Peter
Temin publicó su nuevo libro: The Roman Market Economy,
Princeton University Press lo presenta así: "The
quality of life for ordinary Roman citizens at the height of the Roman Empire
probably was better than that of any other large group of people living before
the Industrial Revolution. The Roman Market Economy uses the tools of modern economics to show how
trade, markets, and the Pax Romana were critical to ancient Rome's
prosperity. Peter Temin, one of the world's foremost economic historians,
argues that markets dominated the Roman economy. He traces how the Pax Romana
encouraged trade around the Mediterranean, and how Roman law promoted commerce
and banking. Temin shows that a reasonably vibrant market for wheat extended
throughout the empire, and suggests that the Antonine Plague may have been
responsible for turning the stable prices of the early empire into the
persistent inflation of the late.
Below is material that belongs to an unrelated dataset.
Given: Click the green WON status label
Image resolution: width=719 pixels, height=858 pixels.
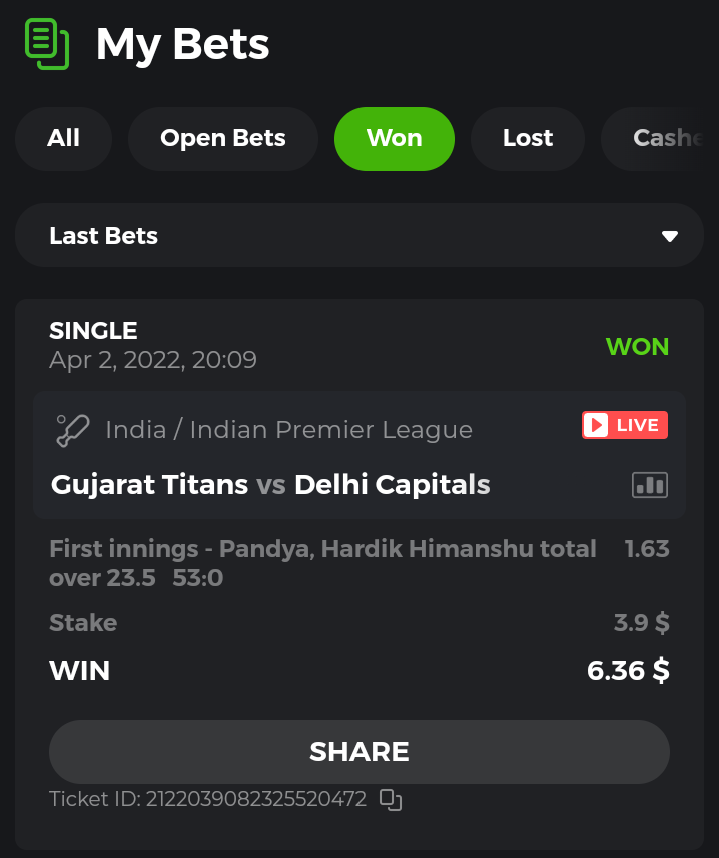Looking at the screenshot, I should tap(637, 346).
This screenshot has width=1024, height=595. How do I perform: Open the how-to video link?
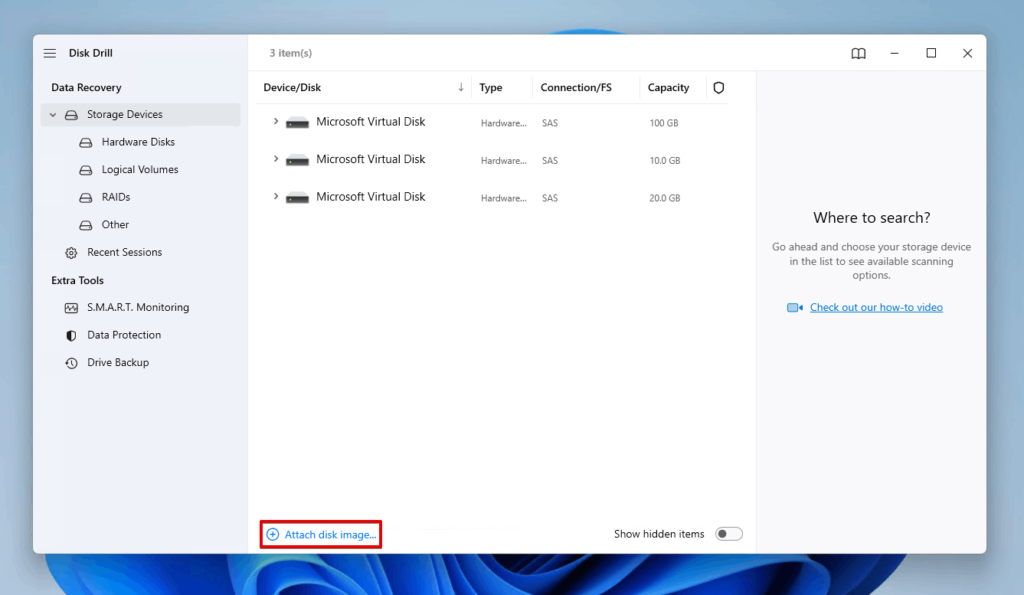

He vividly describes how various markets
operated in Roman times, from commodities and slaves to the buying and selling
of land. Applying modern methods for evaluating economic growth to data culled
from historical sources, Temin argues that Roman Italy in the second century
was as prosperous as the Dutch Republic in its golden age of the seventeenth
century. The Roman Market Economy reveals how economics can
help us understand how the Roman Empire could have ruled seventy million people
and endured for centuries. Peter Temin is the Gray Professor Emeritus
of Economics at the Massachusetts Institute of Technology. His books
include The World Economy between the World Wars."